The authors also hold on to the Face of Mars, a phenomenon that even UFOlogists have abandoned at this point. They rightly warn about the tendency to dismiss such things as pareidolia, “as doing so would equally be a cognitive bias that hinders us from studying evidence with due openness and objectivity” (Lomas et al. 2024, 8). They then make a reference to “Corlotto 1997” (which they misspell in the article; the correct spelling is Carlotto). According to Lomas and colleagues, Mark Carlotto argues that the face and surrounding phenomenon are evidence that Göbekli Tepe is an artificial construction. While Carlotto’s (1997) paper makes an interesting case, it does so based on a series of assumptions about the surrounding area in the original image acquired from the Viking satellite image in 1976. Carlotto assumes that a figure in the original image can be nothing other than an artificial pyramid. We can forgive Carlotto for the claim about the face, because he published his article in 1997. In 1998 and again in 2001, NASA’s Mars Global Surveyor surveyed the site with a higher resolution image, and it turns out that it was just a mountain the whole time. It’s quite strange that Lomas and colleagues missed this fact; even a shallow dive into “the face” reveals its true identity, and three other high-resolution images all show what looks like a natural formation.
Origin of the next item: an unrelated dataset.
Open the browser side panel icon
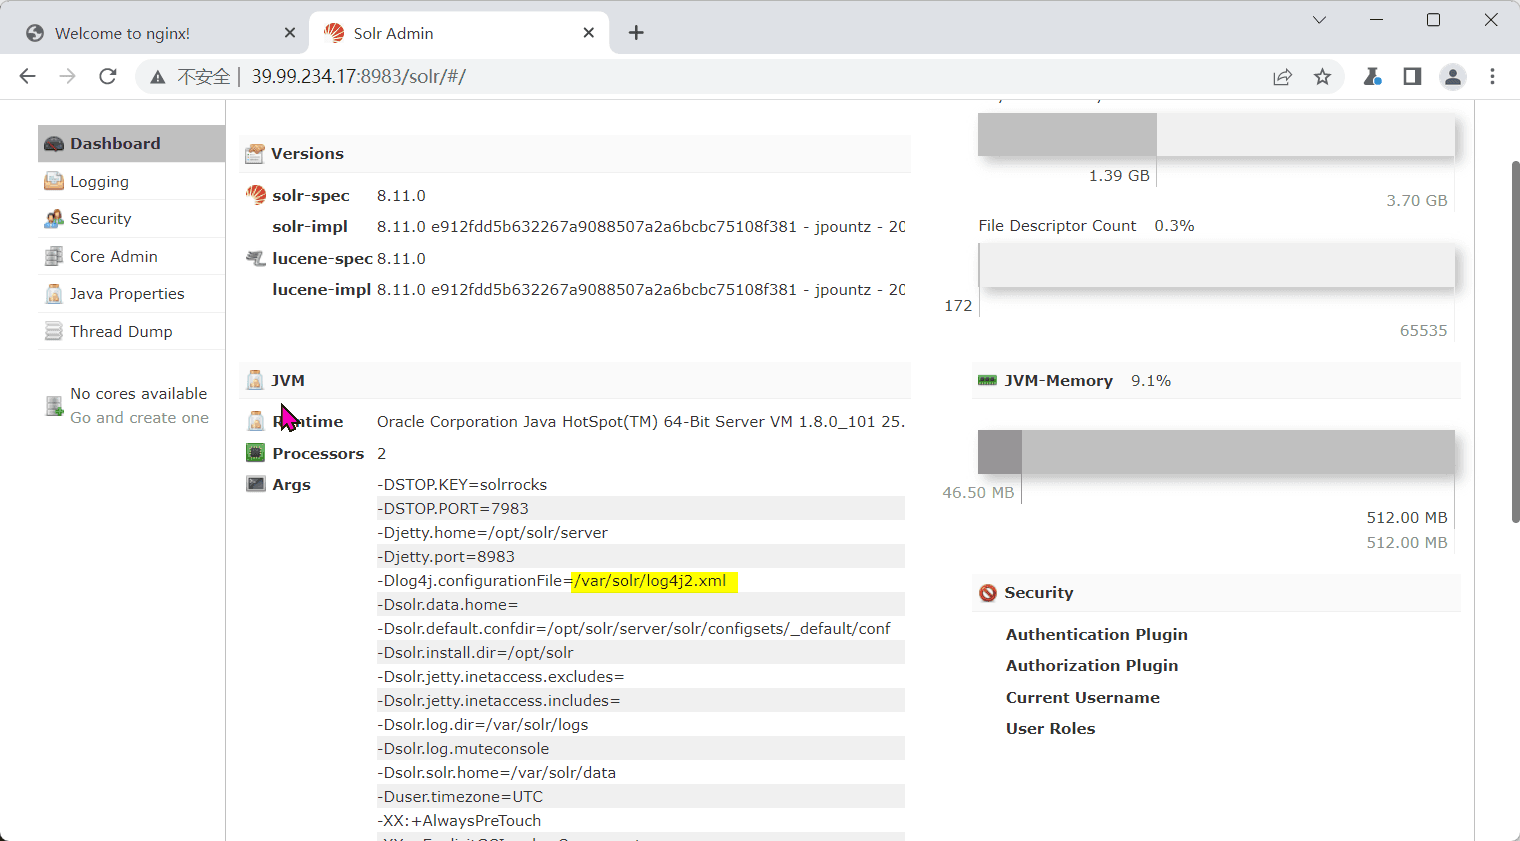tap(1412, 76)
This is because it is not just that the cryptoterrestrial hypothesis posits the possibility of an intelligent lifeform on this planet that has remained hidden but that such a lifeform is advanced beyond us. The bait-and-switch of the authors is the most egregious crime the paper commits. It sets up the idea that our current civilization could have missed the existence of an ancient one. I don’t think that this is an uncontroversial claim. Of course, we could have and indeed have. It’s not just Göbekli Tepe either; without the monoliths on Easter Island, there would be no trace that it was ever inhabited. Keeping in mind Machu Picchu, which had been swallowed by the Peruvian jungle, and even the remnants of the city of Troy, the odds that there is something missing from the story of human civilization is likely. However, these are civilizations that fit with a timeline. Ancient Greek writers Herodotus and Xenophon both mentioned ruins that predated the Bronze Age world as the Persian and Greek armies (respectively) marched on their journeys.
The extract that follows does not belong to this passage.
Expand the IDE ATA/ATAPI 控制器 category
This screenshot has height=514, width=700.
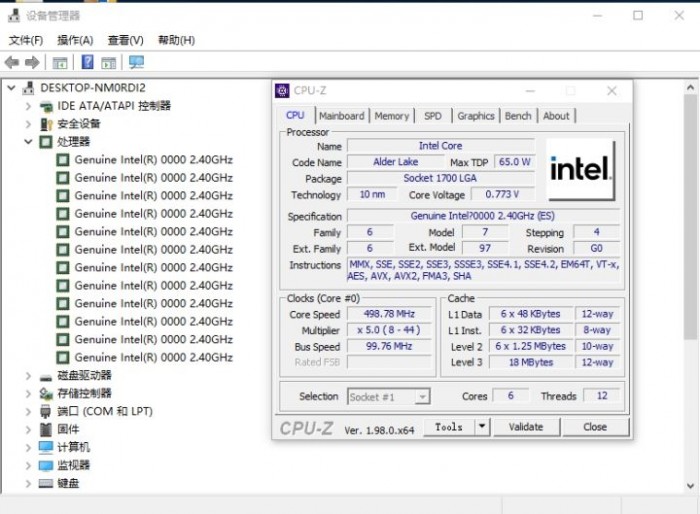pyautogui.click(x=28, y=106)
The problem, though, is that these civilizations would not only still be present but also invisible to us and have the facilities to produce the craft that are claimed to be responsible for UAP. This strains credulity to the point of what I would call the Arthur C. Clarke threshold: it is no longer an advanced technology but literal magic.
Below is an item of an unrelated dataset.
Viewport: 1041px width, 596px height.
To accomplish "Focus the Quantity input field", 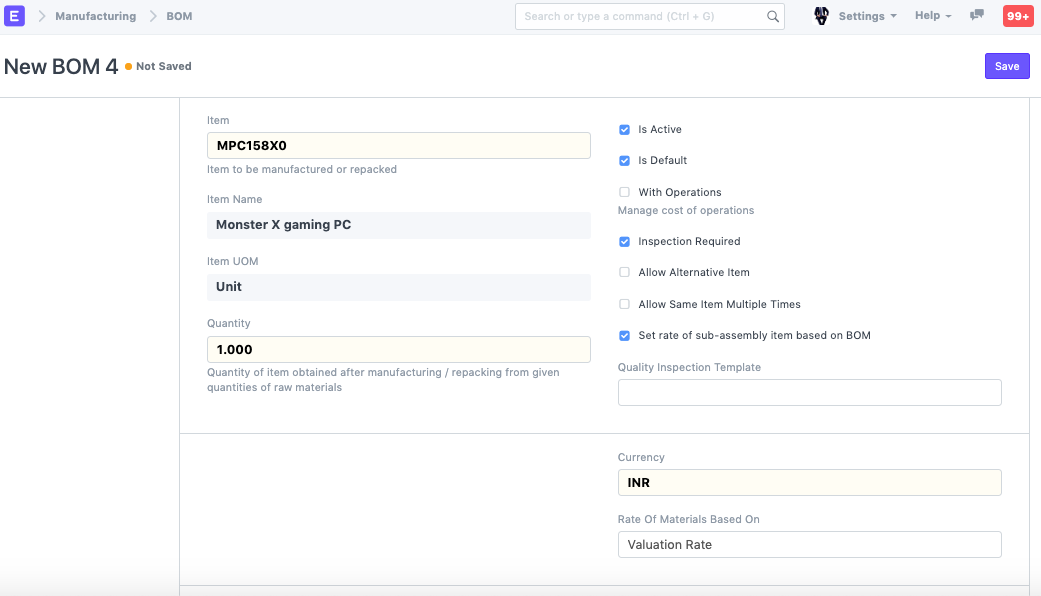I will coord(398,350).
This is because the cryptoterrestrial hypothesis solves the problem of interspace travel, but it then creates a new problem—infrastructure, a problem that the extraterrestrial hypothesis does not have to contend with. The prime strength of the cryptoterrestrial hypothesis is its most apparent weakness. Science fiction universes, especially now, make references to how their spaceships are built and where. These include the Eridani Shipyards (Star Trek), the Coruscant facility (Star Wars), and the former shipyards of the Planet Reach (Halo), all massive facilities that require hundreds of people to build single ships. The amount of time and material to build one of the in-universe ships would lend itself to detection. However, Star Trek’s Enterprise is a large ship, something like a modern-day aircraft carrier; the UAP would clearly be more akin to the Galactic Empire’s Tie-Fighter—a point I will happily concede, but there is still the problem of what it takes to put one of those planes in the sky. I’ll ignore fuel and material cost for now and focus primarily on the logistics needed to operate one of these crafts. A modern human aircraft, an F-16 for example, requires maintenance facilities to service the plane. While it’s easy to claim that the underground lizard people can just hide a plane in a cave, it’s much more difficult to claim that there exists an entire hangar and crew to maintain the planes in working order.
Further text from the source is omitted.